By Kevin J. Gray
Photo: Winds Cafe co-owner Mary Kay Smith walks diners through a meal at her restaurant
When my editor gave me an assignment on gay restaurant owners/managers, I was a little stumped. I couldn’t figure out the angle. What does LGBT status have to do with running a restaurant? Wiley (who goes only by her last name) is the owner of Meadowlark in Washington Township, an out lesbian and a family friend, so I called her first. We puzzled over the assignment together before realizing that the stumbling block WAS the story – that what is remarkable about being a gay restaurateur is how increasingly unremarkable it has become. Acceptance had finally reached a point where sexual orientation is as irrelevant to running a restaurant in Dayton as is race or religion.
This live-and-let-live attitude was not always the norm. Mary Kay Smith is the co-owner of the Winds Café in Yellow Springs. Smith, together with business partner Kim Korkan, took over the Winds many years ago, when both women were in their early 20’s. At the time, she was out of the closet, but just barely. Her friends and family knew she was a lesbian, but it wasn’t something that she was especially public about. Even back then, Yellow Springs tended to be more liberal and accepting of all lifestyles, so most folks in the village knew – and didn’t care – that Smith was gay. But she knew not to expect that type of acceptance from the larger Miami Valley clientele: “It wasn’t as safe to be out in the larger community outside of Yellow Springs. Antioch and Yellow Springs were one world; the greater world at large was quite different. Certainly everyone in Yellow Springs knew, but we had our moments. I had people who would call our business phone and say, ‘I heard the people that own [the Winds Café] are homosexuals – I don’t want to come there.’”
But times have changed. “It isn’t much of an issue, anymore,” said Smith, although there are occasional episodes, to which she responds with kindness. “People begin to like you, they like you as a person, and as their favorite restaurant, so when it finally comes around to the gay part, they are like, ‘Oh they are a gay person and I like them. Maybe gay people aren’t all bad.’”
Wiley took this sentiment one step further: “I don’t know who knows that I am a lesbian, and that [Meadowlark] is a gay-owned restaurant. I feel like the reason people accept any gay-owned business is because [LGBT business owners] are themselves, they try to conduct business the best way they can, and if they do it well, it gives people a good impression.”
This acceptance may be related to two factors. First, the restaurant business as a whole has generally been more accepting of LGBT individuals than other industries. Wiley notes, “This is an easy profession to be out in, compared to, say, the public school system, and so I’ve been lucky enough to not worry about workplace discrimination.” Dana Downs, executive chef at Roost in the Oregon District, agrees. Downs once worked in the country club industry, which was not as accepting. She noted that at the time, she felt like, “with my lifestyle, I had to hide and curtail who I was, to be the person they needed me to be. It was frustrating, and I didn’t appreciate myself and I was not happy about who I felt like I needed to be in that industry.” Later, she and her partner Beth Hirschbach, who owns Roost, opened a catering business. Downs remembered that transition fondly: “It was refreshing; it was the biggest breath of fresh air that I could be who I was.”

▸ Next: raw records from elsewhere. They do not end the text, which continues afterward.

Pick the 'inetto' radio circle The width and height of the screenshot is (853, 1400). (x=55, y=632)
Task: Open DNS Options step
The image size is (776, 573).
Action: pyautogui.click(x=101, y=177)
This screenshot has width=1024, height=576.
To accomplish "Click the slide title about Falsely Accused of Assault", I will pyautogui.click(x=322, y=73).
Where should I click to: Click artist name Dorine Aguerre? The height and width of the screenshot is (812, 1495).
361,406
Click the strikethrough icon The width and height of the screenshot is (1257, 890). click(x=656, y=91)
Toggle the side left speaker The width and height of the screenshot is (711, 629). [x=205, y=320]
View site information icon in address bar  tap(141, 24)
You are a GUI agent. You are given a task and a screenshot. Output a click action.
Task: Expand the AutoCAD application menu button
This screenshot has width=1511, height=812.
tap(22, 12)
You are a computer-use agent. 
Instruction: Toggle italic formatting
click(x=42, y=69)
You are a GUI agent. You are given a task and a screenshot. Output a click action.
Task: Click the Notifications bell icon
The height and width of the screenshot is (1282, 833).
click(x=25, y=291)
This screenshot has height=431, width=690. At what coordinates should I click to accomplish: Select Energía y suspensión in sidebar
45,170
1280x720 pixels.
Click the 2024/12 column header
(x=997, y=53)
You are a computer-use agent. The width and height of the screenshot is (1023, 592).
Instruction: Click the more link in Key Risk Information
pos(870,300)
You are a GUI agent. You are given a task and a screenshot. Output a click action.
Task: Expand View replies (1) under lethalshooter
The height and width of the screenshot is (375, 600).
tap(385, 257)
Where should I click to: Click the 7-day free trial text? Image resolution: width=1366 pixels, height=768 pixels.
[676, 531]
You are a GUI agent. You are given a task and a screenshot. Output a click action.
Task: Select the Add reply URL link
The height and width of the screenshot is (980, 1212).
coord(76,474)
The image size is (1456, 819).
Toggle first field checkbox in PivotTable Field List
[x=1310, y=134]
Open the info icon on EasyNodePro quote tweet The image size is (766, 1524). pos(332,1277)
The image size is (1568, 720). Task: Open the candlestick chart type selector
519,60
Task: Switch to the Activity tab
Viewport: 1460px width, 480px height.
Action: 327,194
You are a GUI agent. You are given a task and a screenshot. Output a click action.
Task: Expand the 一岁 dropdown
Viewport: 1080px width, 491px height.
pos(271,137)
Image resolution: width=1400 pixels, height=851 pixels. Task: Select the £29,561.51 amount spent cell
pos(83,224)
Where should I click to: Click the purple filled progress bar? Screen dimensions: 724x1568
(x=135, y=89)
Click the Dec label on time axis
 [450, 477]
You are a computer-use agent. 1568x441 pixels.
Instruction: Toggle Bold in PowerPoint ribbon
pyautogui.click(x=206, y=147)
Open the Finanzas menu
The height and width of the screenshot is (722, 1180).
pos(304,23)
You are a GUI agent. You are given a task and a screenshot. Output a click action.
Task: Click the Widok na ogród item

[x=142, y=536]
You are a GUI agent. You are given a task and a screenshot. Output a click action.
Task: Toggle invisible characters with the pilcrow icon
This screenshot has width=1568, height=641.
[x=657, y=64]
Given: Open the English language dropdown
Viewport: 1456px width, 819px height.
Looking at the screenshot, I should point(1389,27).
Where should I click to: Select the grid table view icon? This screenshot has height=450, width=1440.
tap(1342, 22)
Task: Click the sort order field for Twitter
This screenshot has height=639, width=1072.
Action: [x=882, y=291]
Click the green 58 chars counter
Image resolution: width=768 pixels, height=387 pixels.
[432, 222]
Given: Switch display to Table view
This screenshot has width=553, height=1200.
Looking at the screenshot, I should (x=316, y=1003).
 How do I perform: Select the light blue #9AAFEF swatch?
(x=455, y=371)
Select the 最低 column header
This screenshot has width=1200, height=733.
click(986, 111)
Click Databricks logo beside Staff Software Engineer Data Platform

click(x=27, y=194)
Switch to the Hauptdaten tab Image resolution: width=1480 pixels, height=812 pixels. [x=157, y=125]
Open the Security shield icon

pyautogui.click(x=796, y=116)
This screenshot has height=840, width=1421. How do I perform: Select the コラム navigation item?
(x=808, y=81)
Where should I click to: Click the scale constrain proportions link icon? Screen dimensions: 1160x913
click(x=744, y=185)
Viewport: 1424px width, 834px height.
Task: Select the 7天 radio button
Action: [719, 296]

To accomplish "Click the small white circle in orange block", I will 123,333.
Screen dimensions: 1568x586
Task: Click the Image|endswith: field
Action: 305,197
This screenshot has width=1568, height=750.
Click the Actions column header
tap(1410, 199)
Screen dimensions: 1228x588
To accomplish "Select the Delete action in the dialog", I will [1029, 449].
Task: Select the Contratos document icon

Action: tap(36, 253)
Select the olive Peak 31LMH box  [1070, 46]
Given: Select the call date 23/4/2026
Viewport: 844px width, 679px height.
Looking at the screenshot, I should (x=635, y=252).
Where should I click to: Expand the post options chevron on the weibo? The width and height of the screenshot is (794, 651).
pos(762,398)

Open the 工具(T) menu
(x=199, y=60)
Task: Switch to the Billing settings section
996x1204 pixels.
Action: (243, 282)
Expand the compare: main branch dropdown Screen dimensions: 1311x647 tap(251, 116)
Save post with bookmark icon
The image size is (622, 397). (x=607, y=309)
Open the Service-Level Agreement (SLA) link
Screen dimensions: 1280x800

The other factor is that sexual orientation is less of a big deal for the younger generation. Smith notes that Gen. Xers and Millennials generally don’t give it much thought.
Hirschbach also noted the changed attitude: “Who knew that it would finally be cool, or that people won’t really care? That’s the best part. It’s a new phenomenon in the last few years that it’s no big deal. And when I talk to my nieces and nephews who are middle schoolers and high schoolers, they don’t get [why it would even be an issue].” Harry Truboubis, who will be the general manager of the soon-to-be-opened Salar in the Oregon District, adds, “[T]imes are changing and with that, prejudice and intolerance are becoming less visible as gay people are viewed as an integral part of the community as a whole.”
There is still work to be done, for sure, because some discrimination still exists. Interestingly, all of the women I spoke with mentioned that gender can be a bigger obstacle to running a business than sexual orientation because of the way female business owners are treated by society at large. And not everyone in the LGBT community is treated equally. “One must not ignore that the trans community still faces significantly less acceptance than their gay, lesbian and bisexual brothers and sisters. I believe that many misconceptions still exist about those individuals and with less understanding comes far less acceptance,” noted Truboubis.
Still, it says something remarkable about the Dayton area that many of our top restaurants are owned and run by out and proud individuals. It is encouraging to see the community’s focus on not who is running the restaurant, but rather, how well the restaurant is run.